_Work to complete:_ Reproduce the following lines word for word, omitting the pictures from your reply.

(Records from a collection)
***

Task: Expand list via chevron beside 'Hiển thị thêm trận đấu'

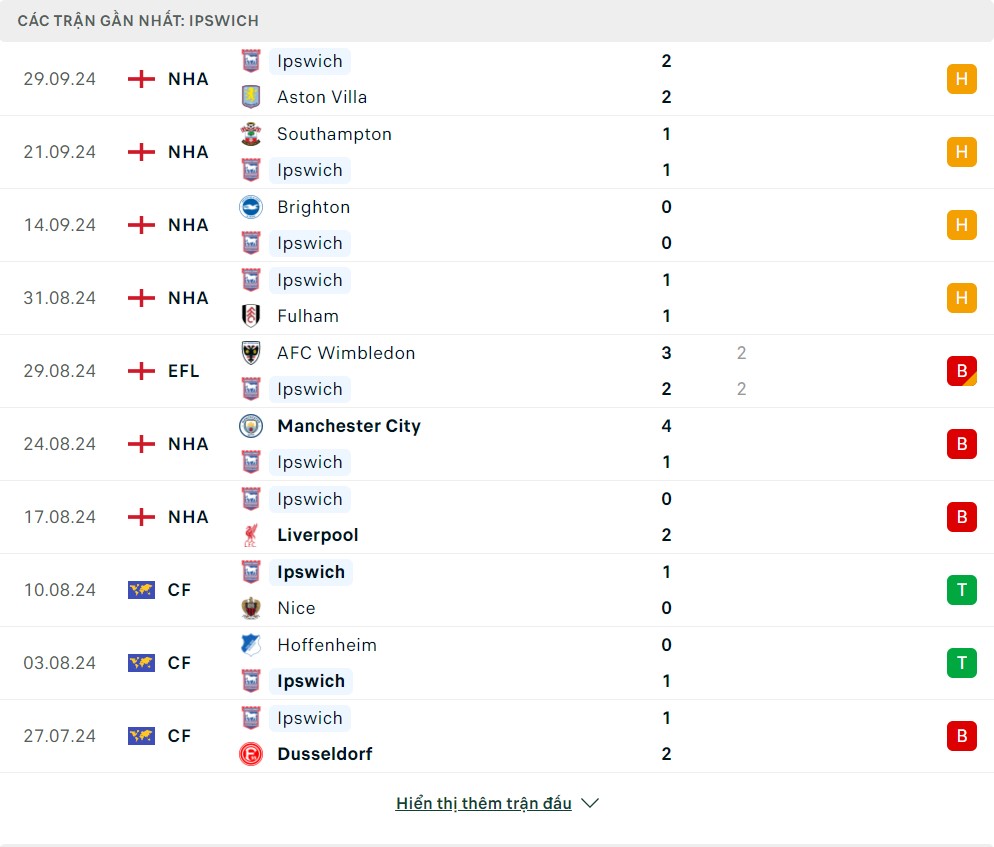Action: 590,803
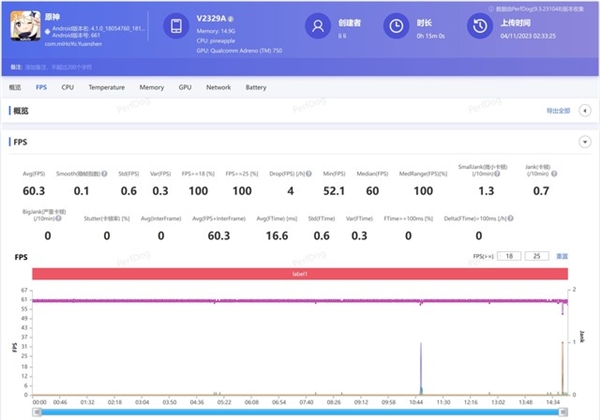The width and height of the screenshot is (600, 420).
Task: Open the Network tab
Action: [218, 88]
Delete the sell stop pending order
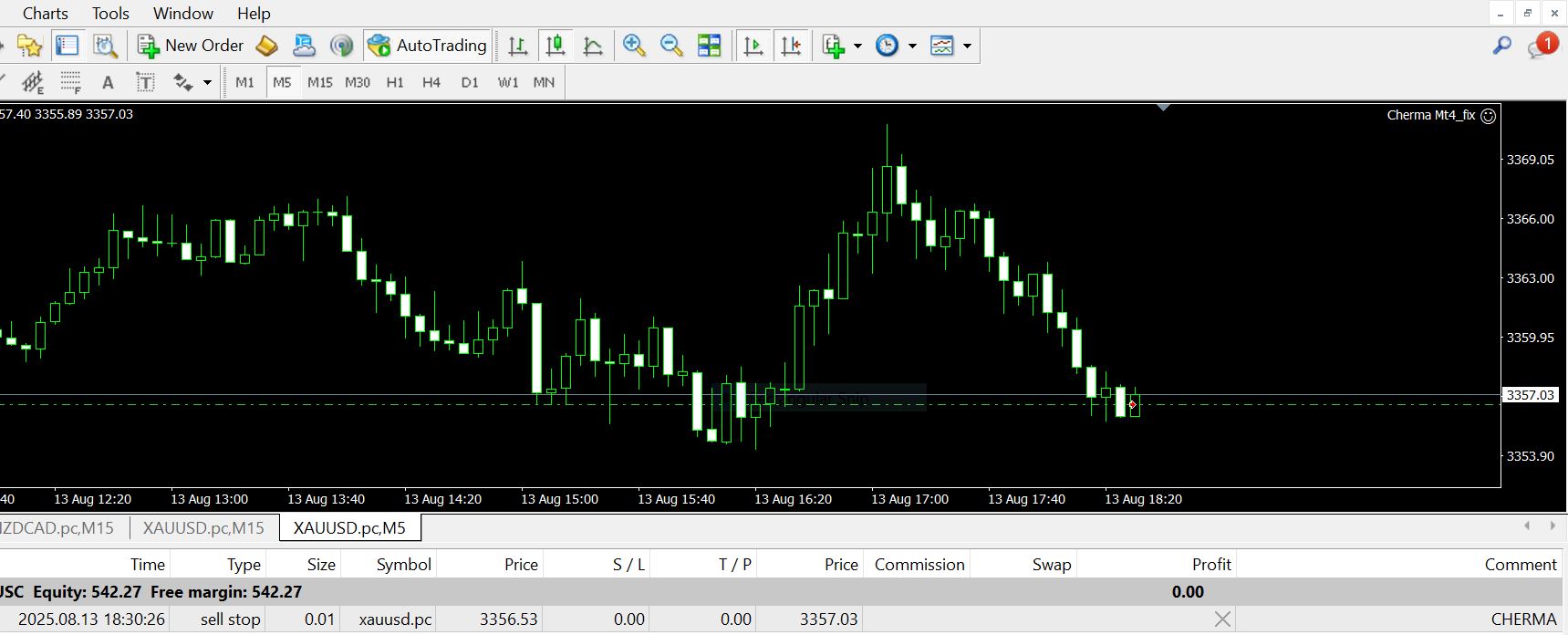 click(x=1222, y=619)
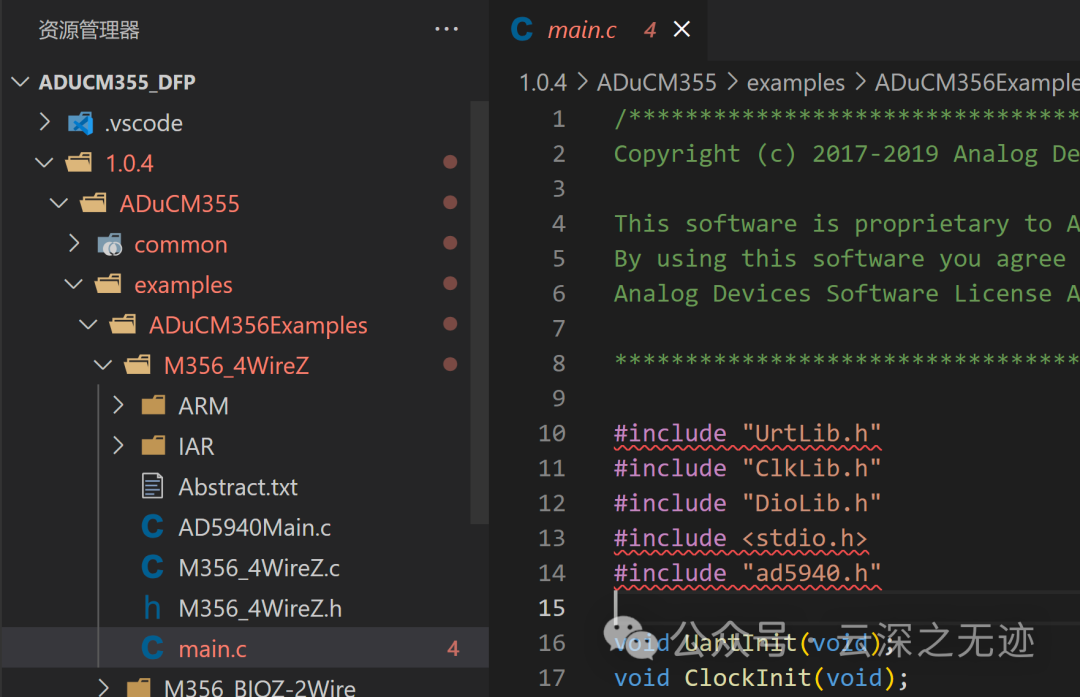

***

_Task solution:_
Task: Expand list via chevron beside 'Hiển thị thêm trận đấu'

Action: 590,803
The width and height of the screenshot is (600, 420).
Task: Open the Network tab
Action: [218, 88]
Delete the sell stop pending order
 click(x=1222, y=619)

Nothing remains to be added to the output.